Com’è facile criticare da un punto di vista approssimativo. Dalla superficiale mediocrità tutto appare mediocre e superficiale e fa da specchio alla nostra mediocre essenza; ciascuno proietta sé stesso nelle cose che ama (o pretende di amare), ma nessuno cerca di andare oltre il primo passo, oltre il sentito dire, oltre il presunto, per arrivare al cuore delle cose, alla bellezza profonda di questo pezzo contemporaneo e retrò, ambiguo e semplice, divertente e profondo.

Quello che ciascuno sente durante l’ascolto di un pezzo nuovo è influenzato da tutto quello che ha ascoltato prima, e se questo è rappresentato dalla musichetta che gira intorno adesso, o dalle monotone voci computerizzate internazionali, o dalle canzoncine idiote che sbancano youtube, allora sarà davvero difficile che il grande pubblico riesca ad apprezzare certe sottigliezze del canto di Mina, visto che neanche tra i più esacerbati sostenitori della Tigre è così facile trovare persone che le apprezzino davvero.

Lo stacco tra Lei e i suoi contemporanei è sempre stato profondissimo ed è cresciuto nel tempo: negli anni ’50 la differenza tra Lei e le altre era abissale, come oggi tra Nilla Pizzi e Lady Gaga; nei ’60  Mina era La Divina, diva e interprete suprema, e le altre delle piccole donne che tentavano di imitarla; nei ’70 ha preso ruoli vocali inauditi e aperto la via a tutte le altre; negli anni ’80 è fisicamente sparita ed ha marcato la differenza con le altre attraverso una discografia ricchissima ed inimitabile; dai ’90 ad oggi ha approfondito le sue interpretazioni ampliando ancor di più lo spettro vocale e andando a scavare dentro le profondità di ogni parola.

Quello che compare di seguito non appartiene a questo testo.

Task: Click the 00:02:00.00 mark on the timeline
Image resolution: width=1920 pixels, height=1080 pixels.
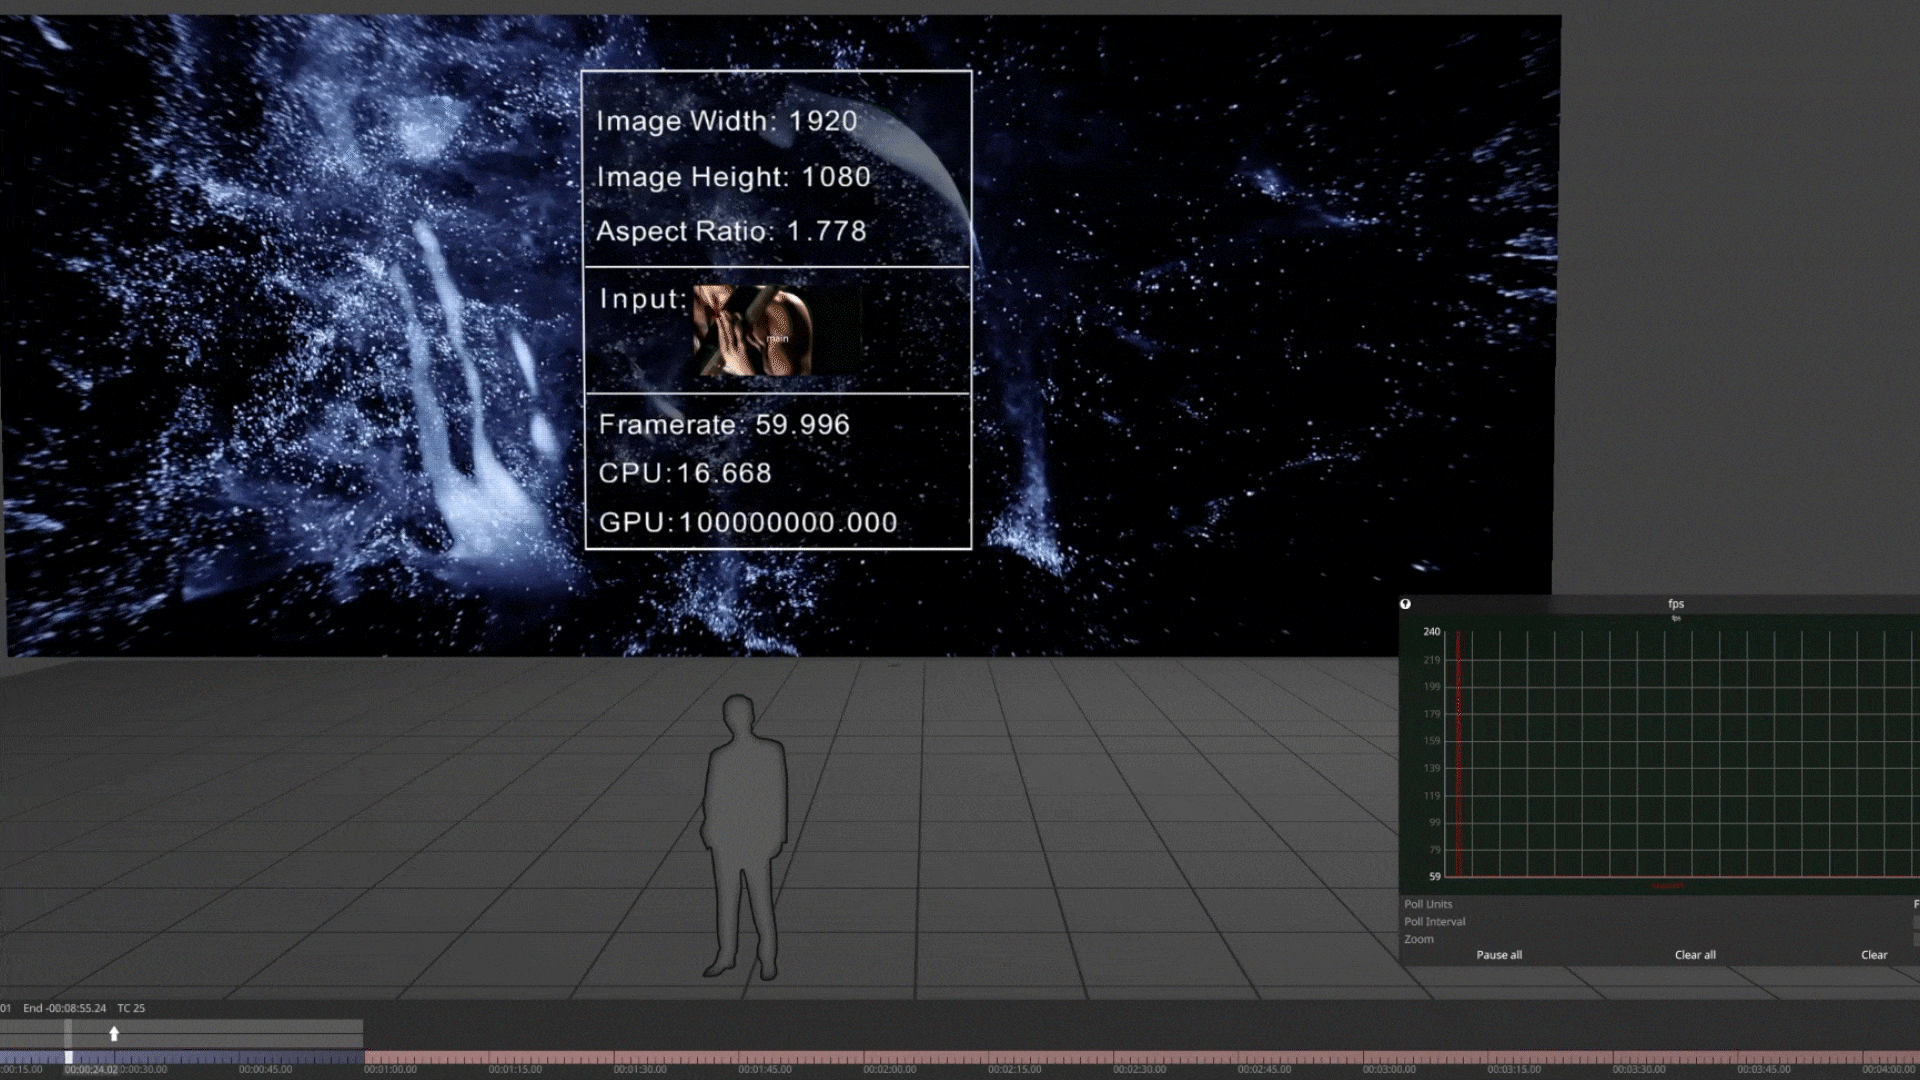Action: 889,1069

Oggi, le sue interpretazioni sono talmente oltre, da lasciare sbigottito un pubblico che regredisce insieme ai contenuti che gli vengono proposti dagli imperatori della musica commerciale, e da una televisione sempre più tesa alla spettacolarizzazione del talento in erba (“guarda com’è bravo tal dei tali, sembra quasi un cantante vero!”) che alla proposizione del talento reale e consolidato.

Per cui, a meno che non ci sia presto una rivoluzione culturale, e una inversione di tendenza verso l’attenzione e la profondità necessarie a comprendere la Musica, a meno che non si ritorni a insegnare veramente ai piccoli (che sarebbe l’unica soluzione per costruire una futura e migliore consapevolezza, non solo musicale) non facciamoci illusioni, e rassegniamoci all’idea di rimanere sempre in meno ad amare la Musica (e la sua Regina incontrastata) sempre di più.